(ABOUT THIS TASK)
From the listing below, copy only the lines from the line that contains "Open the tweet options chevron" to the line that contains "Click small badge", counting those two lines as part of the copy.

• • •

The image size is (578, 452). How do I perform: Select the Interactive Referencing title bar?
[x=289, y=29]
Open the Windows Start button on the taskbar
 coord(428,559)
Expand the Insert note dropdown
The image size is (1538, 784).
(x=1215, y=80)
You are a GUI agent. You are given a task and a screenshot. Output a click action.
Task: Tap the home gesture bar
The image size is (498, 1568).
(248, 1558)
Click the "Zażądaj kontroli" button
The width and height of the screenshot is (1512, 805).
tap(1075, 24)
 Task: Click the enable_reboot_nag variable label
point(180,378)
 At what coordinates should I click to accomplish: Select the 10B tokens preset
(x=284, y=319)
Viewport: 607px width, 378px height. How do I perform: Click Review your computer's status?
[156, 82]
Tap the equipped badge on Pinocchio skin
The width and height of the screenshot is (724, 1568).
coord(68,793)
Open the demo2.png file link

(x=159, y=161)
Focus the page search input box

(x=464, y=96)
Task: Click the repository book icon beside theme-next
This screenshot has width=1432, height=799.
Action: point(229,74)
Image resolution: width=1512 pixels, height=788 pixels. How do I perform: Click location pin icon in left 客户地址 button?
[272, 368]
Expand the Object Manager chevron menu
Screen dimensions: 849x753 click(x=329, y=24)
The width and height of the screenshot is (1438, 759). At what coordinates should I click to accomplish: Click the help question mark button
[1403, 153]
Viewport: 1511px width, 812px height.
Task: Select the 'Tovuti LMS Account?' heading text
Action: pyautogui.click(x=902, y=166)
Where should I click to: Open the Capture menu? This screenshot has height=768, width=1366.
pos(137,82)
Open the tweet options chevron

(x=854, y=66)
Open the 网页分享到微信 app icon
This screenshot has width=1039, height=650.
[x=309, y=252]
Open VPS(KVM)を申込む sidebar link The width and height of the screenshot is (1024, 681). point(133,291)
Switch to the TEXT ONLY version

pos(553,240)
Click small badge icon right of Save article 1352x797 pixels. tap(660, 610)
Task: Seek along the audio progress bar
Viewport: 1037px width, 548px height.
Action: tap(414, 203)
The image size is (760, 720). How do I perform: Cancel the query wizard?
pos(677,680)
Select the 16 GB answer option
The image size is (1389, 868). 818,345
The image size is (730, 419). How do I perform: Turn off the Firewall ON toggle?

• • •

(SOLUTION TO THIS PROBLEM)
Open the tweet options chevron

(x=854, y=66)
Open the 网页分享到微信 app icon
This screenshot has width=1039, height=650.
[x=309, y=252]
Open VPS(KVM)を申込む sidebar link The width and height of the screenshot is (1024, 681). point(133,291)
Switch to the TEXT ONLY version

pos(553,240)
Click small badge icon right of Save article 1352x797 pixels. tap(660, 610)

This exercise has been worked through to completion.